Some use words that are abstract or flowery or ornate and then there are those that «call a spade a spade» (are very direct and straightforward). It's all a question of style and you can see the differences in some of the greatest writers of the language. No, don't worry I'm not going to talk about Shakespeare again but come nearer to our time with two writers of the last 150 years both masters in the art of description: Charles Dickens (1812-1870) and George Orwell (1903-1950).
Dickens learnt his trade as a writer when he was a journalist and wrote down the details of the speeches in the House of Commons in Parliament. He loved telling a story and in later life he would read his own books aloud to huge audiences and have them eagerly waiting for what happened next. I've taken an extract from «Great Expectations» the story of a poor young boy who grows up to discover that he will inherit a large sum of money. As a child he meets a strange old lady who was «jilted» (abandoned by the man who was going to marry her) and she lives in her room year after year in the clothes she wanted to wear as a young bride. Dickens describes the scene through the eyes of the boy: It was then that I began to understand that everything in the room had stopped, like the watch and the clock, a long time ago
I glanced at the dressing table again, and saw that the shoe upon it, once white, now yellow had never been worn. I glanced down at the foot from which the shoe was absent, and saw that the silk stocking on it, once white, now yellow, had been trodden ragged). Without the arrest of everything, this standing still of all the pale decayed objects, not even the withered bridal dress on the collapsed form could have looked so like grave-clothes, or the long veil so like a shroud.

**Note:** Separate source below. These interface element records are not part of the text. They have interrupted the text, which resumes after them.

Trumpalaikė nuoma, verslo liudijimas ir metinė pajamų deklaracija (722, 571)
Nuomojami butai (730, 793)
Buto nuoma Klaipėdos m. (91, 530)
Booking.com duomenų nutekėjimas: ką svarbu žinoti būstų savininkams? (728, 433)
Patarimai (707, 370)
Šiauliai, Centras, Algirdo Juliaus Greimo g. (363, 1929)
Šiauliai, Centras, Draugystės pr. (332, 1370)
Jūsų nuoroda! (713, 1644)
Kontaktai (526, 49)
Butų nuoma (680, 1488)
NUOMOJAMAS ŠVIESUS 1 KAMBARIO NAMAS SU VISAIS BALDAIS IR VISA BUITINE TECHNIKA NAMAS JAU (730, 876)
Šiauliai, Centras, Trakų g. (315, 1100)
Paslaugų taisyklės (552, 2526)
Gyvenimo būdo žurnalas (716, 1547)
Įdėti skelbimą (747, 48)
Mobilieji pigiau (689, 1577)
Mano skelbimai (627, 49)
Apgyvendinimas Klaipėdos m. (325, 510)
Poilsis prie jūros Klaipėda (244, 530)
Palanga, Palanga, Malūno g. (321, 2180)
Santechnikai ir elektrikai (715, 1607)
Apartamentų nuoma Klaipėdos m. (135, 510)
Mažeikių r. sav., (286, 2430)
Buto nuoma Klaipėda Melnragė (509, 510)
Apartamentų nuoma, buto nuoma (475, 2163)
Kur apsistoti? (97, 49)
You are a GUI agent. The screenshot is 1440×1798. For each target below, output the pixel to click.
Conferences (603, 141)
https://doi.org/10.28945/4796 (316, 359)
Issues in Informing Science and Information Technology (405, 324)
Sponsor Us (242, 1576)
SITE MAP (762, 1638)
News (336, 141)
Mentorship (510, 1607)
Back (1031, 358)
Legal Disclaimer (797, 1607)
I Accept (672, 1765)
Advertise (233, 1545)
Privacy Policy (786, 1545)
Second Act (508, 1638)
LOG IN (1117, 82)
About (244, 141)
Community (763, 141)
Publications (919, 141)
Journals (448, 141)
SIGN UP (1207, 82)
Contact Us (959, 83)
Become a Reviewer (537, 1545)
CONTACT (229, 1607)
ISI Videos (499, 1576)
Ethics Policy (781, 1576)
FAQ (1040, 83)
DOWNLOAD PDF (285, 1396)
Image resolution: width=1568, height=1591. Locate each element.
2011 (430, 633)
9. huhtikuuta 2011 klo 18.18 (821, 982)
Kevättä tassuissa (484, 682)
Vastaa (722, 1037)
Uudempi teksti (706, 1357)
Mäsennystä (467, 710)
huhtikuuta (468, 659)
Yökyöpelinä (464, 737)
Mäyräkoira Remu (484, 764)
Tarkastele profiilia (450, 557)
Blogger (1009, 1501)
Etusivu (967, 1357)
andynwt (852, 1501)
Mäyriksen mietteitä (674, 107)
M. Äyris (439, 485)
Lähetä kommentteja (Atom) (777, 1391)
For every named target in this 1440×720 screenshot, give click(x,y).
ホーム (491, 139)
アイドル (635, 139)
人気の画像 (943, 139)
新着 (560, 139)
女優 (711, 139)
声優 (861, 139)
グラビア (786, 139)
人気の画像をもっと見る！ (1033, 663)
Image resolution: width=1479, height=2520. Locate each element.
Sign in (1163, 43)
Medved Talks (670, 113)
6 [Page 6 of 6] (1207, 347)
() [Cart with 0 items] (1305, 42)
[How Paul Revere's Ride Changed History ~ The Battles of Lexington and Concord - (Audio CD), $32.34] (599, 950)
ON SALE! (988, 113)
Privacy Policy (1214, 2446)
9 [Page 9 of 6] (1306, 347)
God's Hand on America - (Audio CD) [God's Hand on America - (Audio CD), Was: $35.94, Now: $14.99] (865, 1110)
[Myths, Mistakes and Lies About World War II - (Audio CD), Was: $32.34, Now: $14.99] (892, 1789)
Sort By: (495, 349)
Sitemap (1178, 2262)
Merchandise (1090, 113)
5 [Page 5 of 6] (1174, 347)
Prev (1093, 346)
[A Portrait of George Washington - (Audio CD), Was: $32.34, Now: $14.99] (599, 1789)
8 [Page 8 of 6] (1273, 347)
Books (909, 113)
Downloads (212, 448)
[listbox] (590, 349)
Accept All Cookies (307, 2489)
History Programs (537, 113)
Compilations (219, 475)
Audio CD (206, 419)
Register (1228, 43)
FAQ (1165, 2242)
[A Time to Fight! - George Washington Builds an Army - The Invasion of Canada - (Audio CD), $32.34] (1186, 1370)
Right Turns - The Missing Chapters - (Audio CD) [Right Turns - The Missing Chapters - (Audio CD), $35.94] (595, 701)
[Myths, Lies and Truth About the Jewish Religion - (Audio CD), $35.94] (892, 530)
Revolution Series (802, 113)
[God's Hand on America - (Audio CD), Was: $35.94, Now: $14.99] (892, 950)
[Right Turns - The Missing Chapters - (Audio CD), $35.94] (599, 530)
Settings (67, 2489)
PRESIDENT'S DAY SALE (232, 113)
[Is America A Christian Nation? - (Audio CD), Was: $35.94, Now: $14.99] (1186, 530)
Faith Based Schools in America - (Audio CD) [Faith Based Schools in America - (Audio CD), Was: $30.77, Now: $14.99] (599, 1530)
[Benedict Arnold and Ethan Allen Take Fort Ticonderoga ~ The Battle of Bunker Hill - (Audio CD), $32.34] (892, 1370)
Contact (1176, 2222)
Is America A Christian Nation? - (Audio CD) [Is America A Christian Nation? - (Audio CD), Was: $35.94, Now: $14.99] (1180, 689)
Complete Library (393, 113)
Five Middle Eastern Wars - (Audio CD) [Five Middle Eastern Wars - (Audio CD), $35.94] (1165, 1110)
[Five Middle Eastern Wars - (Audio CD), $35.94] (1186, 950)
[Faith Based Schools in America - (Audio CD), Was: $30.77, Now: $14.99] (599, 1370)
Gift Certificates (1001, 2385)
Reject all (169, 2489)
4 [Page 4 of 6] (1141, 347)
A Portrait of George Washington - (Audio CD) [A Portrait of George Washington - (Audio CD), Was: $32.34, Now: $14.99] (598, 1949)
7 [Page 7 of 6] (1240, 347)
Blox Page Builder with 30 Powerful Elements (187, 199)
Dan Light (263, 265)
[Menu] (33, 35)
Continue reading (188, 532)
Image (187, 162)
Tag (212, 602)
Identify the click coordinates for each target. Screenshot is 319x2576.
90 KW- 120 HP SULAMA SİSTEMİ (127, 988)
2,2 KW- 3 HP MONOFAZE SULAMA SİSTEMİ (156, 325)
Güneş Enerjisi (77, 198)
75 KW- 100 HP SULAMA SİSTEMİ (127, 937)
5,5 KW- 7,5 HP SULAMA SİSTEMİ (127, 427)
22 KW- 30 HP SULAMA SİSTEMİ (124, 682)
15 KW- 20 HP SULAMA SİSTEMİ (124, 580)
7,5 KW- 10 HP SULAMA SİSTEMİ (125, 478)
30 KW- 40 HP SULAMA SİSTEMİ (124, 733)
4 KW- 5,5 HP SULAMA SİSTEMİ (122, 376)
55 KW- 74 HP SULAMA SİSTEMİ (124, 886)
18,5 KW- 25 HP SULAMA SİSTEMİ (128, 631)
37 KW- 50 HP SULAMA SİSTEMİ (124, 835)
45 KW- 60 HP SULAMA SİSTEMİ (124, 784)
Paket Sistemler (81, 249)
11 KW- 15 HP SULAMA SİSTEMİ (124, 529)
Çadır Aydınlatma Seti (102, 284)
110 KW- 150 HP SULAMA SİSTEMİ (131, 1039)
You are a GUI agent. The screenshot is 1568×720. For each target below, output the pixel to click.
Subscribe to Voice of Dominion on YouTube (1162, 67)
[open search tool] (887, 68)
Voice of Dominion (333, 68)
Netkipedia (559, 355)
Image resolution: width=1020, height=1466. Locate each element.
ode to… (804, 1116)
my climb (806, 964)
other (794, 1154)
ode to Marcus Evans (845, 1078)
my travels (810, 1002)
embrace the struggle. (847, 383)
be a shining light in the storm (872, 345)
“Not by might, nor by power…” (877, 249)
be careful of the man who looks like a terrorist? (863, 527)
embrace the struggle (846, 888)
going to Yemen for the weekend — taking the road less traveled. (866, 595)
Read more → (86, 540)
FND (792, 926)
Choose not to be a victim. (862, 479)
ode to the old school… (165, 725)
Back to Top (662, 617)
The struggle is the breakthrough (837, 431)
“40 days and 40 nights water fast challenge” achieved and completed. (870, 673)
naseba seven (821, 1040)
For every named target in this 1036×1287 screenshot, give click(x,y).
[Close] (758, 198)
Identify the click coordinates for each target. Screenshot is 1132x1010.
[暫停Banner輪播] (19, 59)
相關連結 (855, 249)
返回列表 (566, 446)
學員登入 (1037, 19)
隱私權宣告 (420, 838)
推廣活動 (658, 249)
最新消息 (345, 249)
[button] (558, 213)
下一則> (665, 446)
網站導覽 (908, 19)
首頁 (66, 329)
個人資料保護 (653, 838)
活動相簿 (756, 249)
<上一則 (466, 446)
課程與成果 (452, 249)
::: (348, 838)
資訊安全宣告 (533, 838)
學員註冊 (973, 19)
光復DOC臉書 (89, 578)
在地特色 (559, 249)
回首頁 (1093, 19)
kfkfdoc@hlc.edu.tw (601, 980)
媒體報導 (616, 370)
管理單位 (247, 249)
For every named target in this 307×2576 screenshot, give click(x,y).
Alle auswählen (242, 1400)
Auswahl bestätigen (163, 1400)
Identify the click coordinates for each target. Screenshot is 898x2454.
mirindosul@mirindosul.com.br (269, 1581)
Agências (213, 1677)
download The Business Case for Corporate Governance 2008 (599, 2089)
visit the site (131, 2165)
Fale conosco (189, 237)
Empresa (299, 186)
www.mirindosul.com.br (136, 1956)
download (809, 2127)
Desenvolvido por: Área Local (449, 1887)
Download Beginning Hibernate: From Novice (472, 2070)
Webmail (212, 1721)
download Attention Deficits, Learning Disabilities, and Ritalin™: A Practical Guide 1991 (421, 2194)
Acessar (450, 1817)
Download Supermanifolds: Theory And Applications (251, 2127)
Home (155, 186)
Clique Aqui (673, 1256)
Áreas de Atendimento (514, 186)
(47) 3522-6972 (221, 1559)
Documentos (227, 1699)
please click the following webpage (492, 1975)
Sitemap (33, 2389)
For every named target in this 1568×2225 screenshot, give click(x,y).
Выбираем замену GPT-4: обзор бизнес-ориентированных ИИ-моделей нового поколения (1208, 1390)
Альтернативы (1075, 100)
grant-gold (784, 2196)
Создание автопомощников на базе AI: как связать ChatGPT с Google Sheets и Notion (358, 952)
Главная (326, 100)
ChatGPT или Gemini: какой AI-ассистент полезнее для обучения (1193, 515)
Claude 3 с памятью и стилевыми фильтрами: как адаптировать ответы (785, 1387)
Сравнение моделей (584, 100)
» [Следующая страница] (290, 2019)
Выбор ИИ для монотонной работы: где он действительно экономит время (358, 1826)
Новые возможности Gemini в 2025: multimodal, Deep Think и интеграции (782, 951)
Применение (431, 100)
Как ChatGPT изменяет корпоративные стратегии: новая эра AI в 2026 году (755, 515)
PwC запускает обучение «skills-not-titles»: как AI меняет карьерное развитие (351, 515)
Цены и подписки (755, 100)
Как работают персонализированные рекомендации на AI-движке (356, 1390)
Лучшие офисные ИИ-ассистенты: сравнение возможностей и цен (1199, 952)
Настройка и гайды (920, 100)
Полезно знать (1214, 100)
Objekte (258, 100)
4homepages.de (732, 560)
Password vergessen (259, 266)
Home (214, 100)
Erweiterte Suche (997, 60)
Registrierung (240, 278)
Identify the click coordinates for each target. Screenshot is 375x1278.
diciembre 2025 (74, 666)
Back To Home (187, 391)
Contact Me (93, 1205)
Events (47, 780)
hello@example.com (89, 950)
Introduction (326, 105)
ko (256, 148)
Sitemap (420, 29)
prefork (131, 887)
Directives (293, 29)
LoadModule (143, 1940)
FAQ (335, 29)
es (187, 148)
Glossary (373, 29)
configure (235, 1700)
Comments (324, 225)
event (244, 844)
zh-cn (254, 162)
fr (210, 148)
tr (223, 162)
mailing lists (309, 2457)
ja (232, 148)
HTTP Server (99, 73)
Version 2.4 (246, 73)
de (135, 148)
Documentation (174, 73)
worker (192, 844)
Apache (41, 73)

George Orwell (real name Eric Blair - no relation to the current UK Prime Minister!) imagines a time in the future when the world is controlled by one supreme dictator. He wrote the book in 1948 and decided to call the novel «1984» to indicate some arbitrary date in the future. These are the opening lines as we meet the hero, Winston Smith, and immediately the scene is set and we want to go on reading: It was a bright cold day in April and the clocks were striking thirteen. Winston Smith, his chin nuzzled into his breast in an effort to escape the vile wind, slipped quickly through the glass door of Victory Mansions
The hallway smelt of boiled cabbage and old rag mats
Winston made for the stairs. It was no use trying the lift. Even at the best of times it was seldom working
The flat was seven flights up, and Winston, who was thirty-nine and had a varicose ulcer above his right ankle, went slowly
On each landing, opposite the lift shaft the poster with the enormous face gazed from the wall. It was one of those pictures which are so contrived that the eyes follow you about when you move. «BIG BROTHER IS WATCHING YOU», the caption beneath it ran.
All I can hope is that these two small extracts might persuade you to read one or other of these two books and find out what happened next.